As we’ll see below, however, neither the length nor the alignment of the connection line should affect the hydraulic results, provided the flow orientation is maintained and wormhole culvert parameters have been coded in properly (the weir embankment elevations are flush with the terrain and you have selected “use normal 2D equation domain” in the connection data editor window, for instance). I’ll illustrate the concept with a 2D example below, but to really understand where wormhole culverts come from, we have to first go back to 1D.

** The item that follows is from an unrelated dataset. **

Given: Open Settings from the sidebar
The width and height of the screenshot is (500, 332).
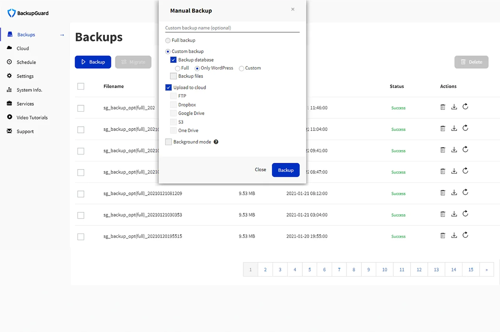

A 1D model with a bridge/culvert requires bounding cross sections along the channel adjacent to the upstream and downstream bridge face. In this example, in which the bounding cross sections start at the same station and cover the same distance parallel to the bridge deck, both the upstream and downstream centerline stationing for the culvert would be identical; in this case, you would enter “50” for each value:
If the cross section stationing differs between the upstream and downstream bounding sections, however, the culvert centerline values can be adjusted accordingly. In the case below, for example, the upstream centerline station would be entered as “50” and the downstream station would be “25”:
The 25 meter difference in stationing does not affect the culvert hydraulics; only the length of the culvert itself figures into the balance. The stationing of the cross section is rather arbitrary, and we could just as well assign the starting station to be 1,000 rather than 0 for any of the cross sections in the above examples without any impact whatsoever on the hydraulics. The intention of allowing different stations for the upstream and downstream culvert centerline in a 1D model is not to move the culvert but to represent the actual, fixed location of the culvert against the arbitrary, adjustable cross section stationing – allowing flow to be kept in the correct portion of the channel. If you entered culvert centerline station values that ended up moving flow to another channel or branch in a 1D model, it would probably be the result of an unintentional coding error.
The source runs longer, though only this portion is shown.